GIVEN INFORMATION:
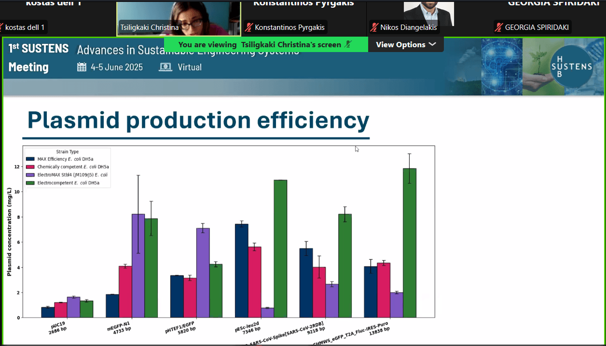Expand the chevron next to View Options
Viewport: 606px width, 346px height.
pos(432,44)
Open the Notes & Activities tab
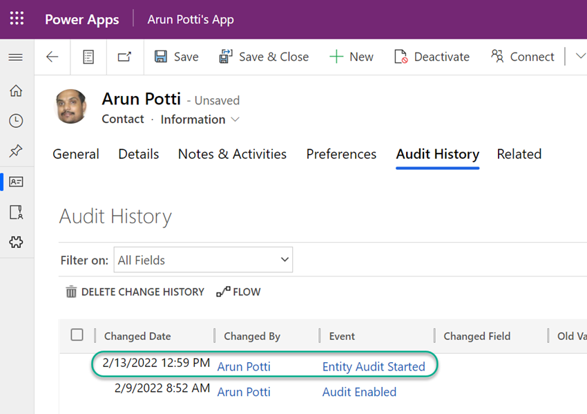The height and width of the screenshot is (414, 587). [232, 154]
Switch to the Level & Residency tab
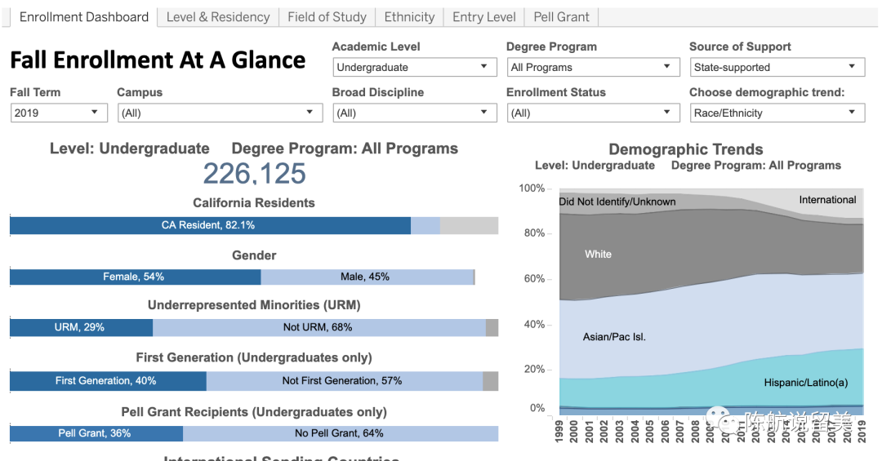Viewport: 882px width, 461px height. (217, 17)
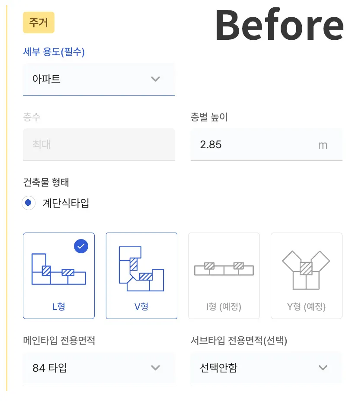Screen dimensions: 352x402
Task: Click the 계단식타입 radio label
Action: (x=66, y=203)
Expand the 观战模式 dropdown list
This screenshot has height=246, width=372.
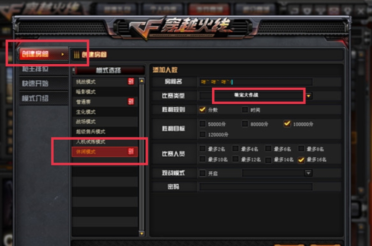tap(308, 173)
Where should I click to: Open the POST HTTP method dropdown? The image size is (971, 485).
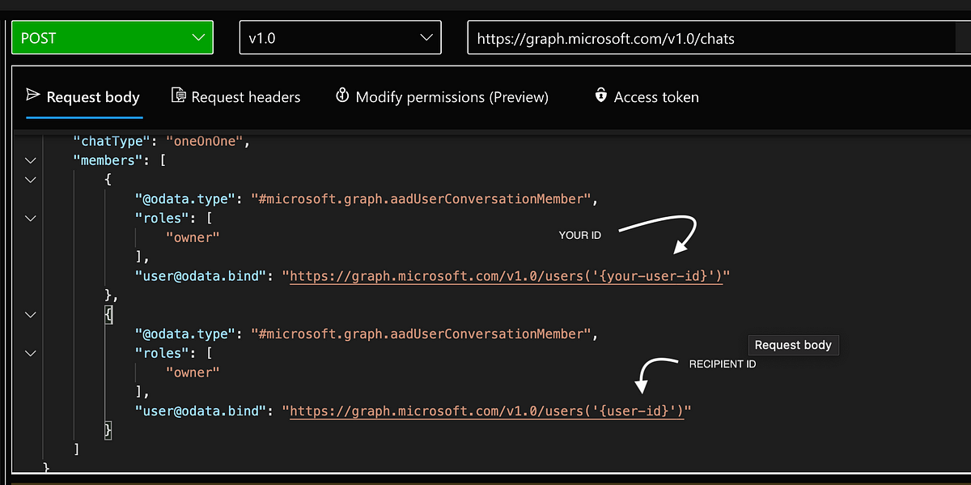[112, 37]
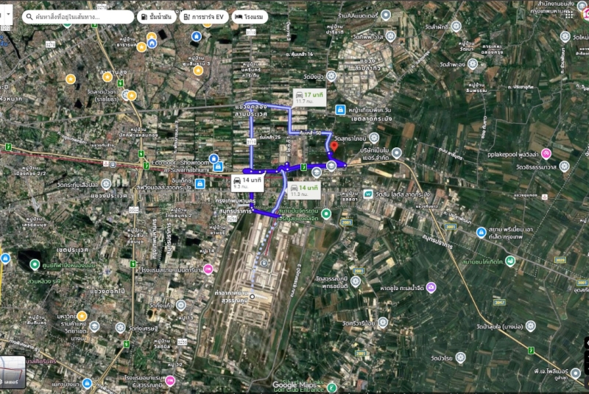The height and width of the screenshot is (394, 589).
Task: Click the teal W store marker
Action: [x=367, y=194]
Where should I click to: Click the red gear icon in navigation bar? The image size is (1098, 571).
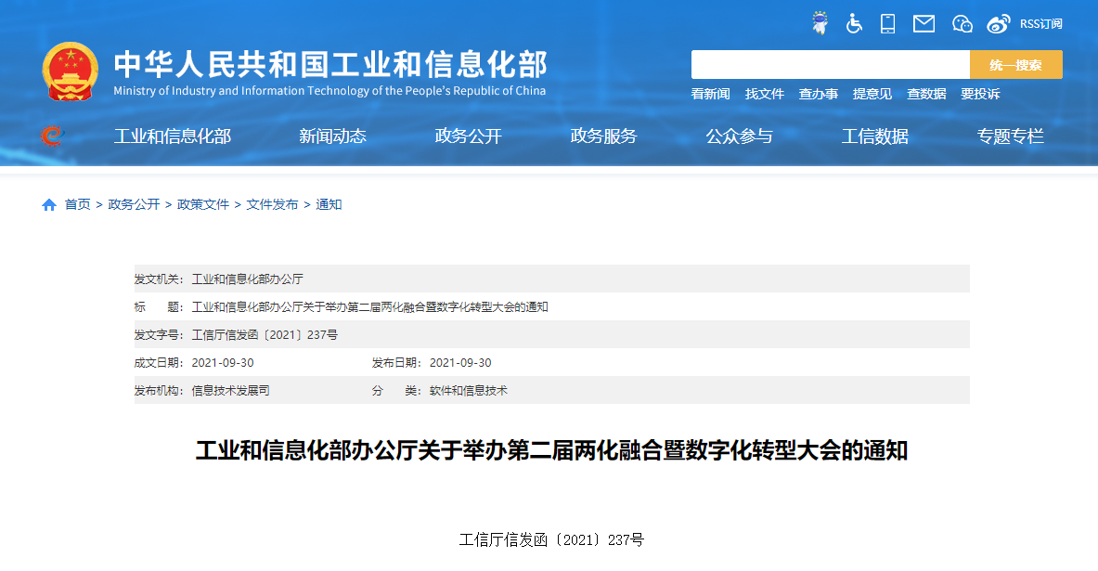[52, 136]
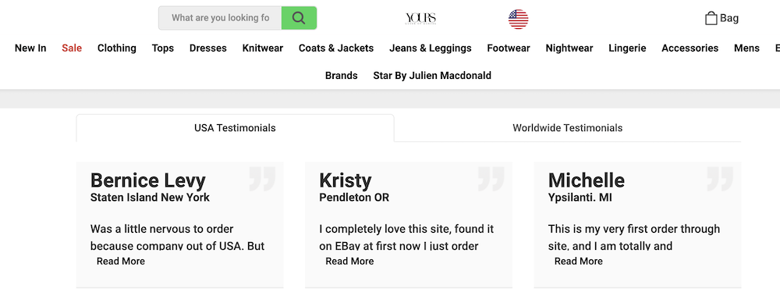
Task: Go to the Lingerie section
Action: click(627, 48)
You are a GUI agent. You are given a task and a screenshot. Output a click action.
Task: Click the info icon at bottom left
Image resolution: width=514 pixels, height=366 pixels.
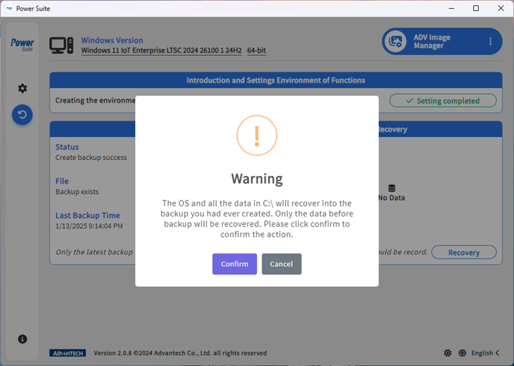coord(22,339)
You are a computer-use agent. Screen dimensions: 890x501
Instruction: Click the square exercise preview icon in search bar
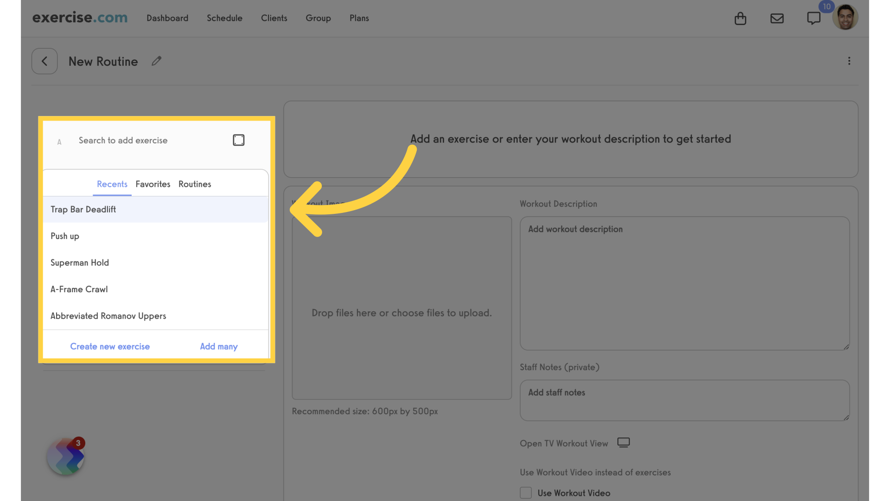[238, 140]
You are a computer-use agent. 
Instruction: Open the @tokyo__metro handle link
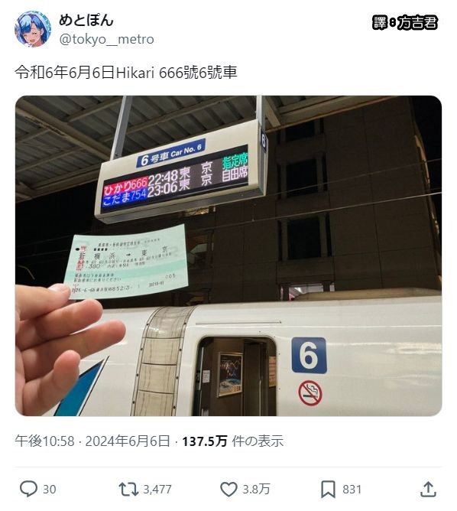click(106, 40)
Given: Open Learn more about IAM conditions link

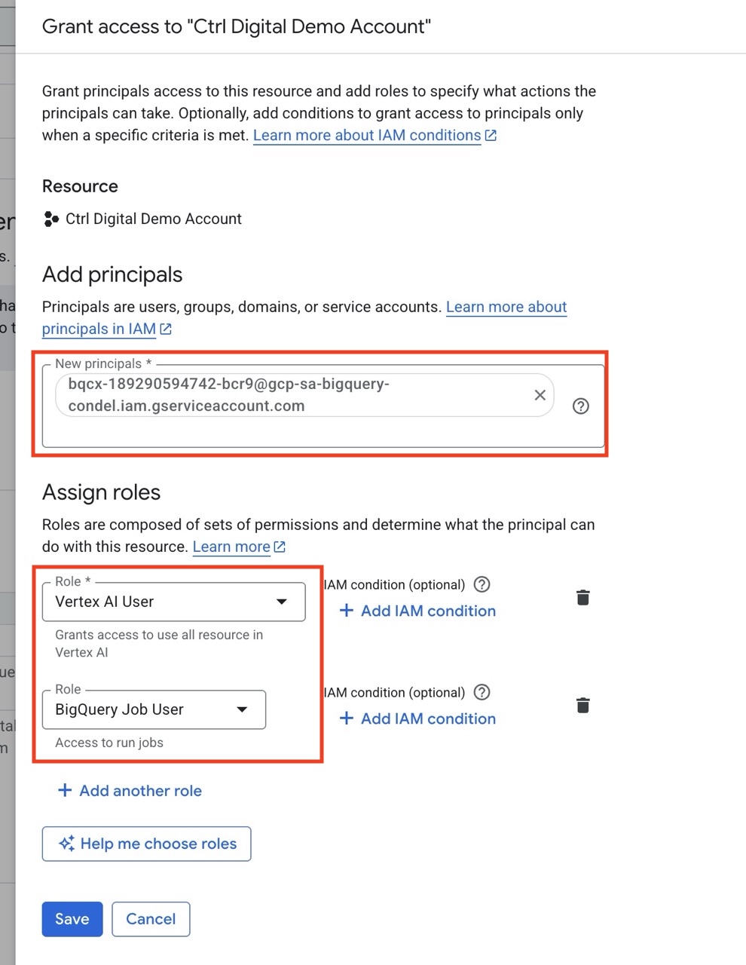Looking at the screenshot, I should pos(367,136).
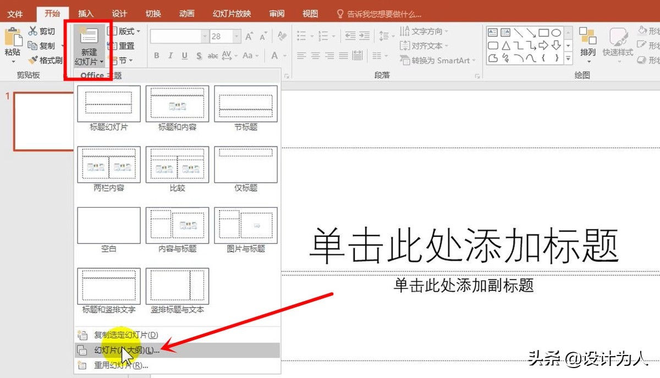Screen dimensions: 660x378
Task: Select the 空白 (Blank) layout thumbnail
Action: (108, 225)
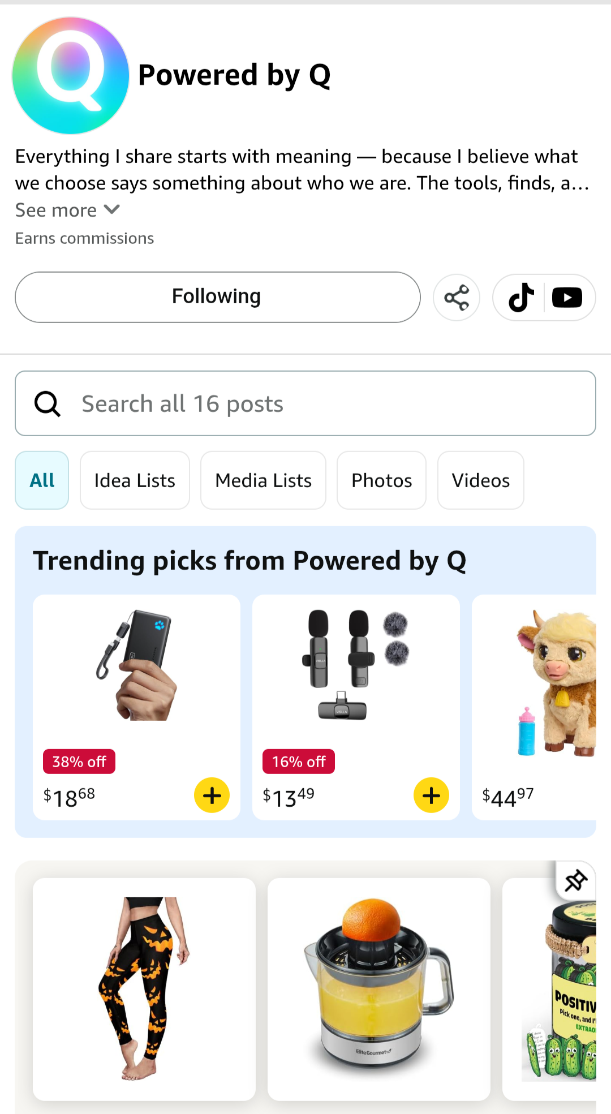Open the Halloween pumpkin leggings thumbnail

click(144, 988)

AIM OF THE EXERCISE:
Your copy should hold only the lines running from the one that contains "Open the Notes & Activities tab" through the final line of the data; transcribe them exactly, both ends included, and leave pictures out.

ANSWER TO THIS EXERCISE:
Open the Notes & Activities tab
The height and width of the screenshot is (414, 587). [232, 154]
Switch to the Level & Residency tab
Viewport: 882px width, 461px height. (217, 17)
Screen dimensions: 352x402
Task: Click the 계단식타입 radio label
Action: (x=66, y=203)
Expand the 观战模式 dropdown list
This screenshot has height=246, width=372.
tap(308, 173)
Where should I click to: Open the POST HTTP method dropdown? The image size is (971, 485).
[112, 37]
The height and width of the screenshot is (394, 589).
Task: Click the teal W store marker
Action: [x=367, y=194]
Where should I click to: Click the red gear icon in navigation bar? The image size is (1098, 571).
[52, 136]
Task: Go to the Lingerie section
Action: click(627, 48)
You are a GUI agent. You are given a task and a screenshot. Output a click action.
Task: Click the info icon at bottom left
Image resolution: width=514 pixels, height=366 pixels.
coord(22,339)
You are a computer-use agent. Screen dimensions: 890x501
Instruction: Click the square exercise preview icon in search bar
[238, 140]
You are a computer-use agent. 
Instruction: Open the @tokyo__metro handle link
click(106, 40)
Given: Open Learn more about IAM conditions link

Looking at the screenshot, I should pos(367,136).
Screen dimensions: 660x378
Task: Select the 空白 (Blank) layout thumbnail
Action: (108, 225)
Open the Halloween pumpkin leggings thumbnail

click(144, 988)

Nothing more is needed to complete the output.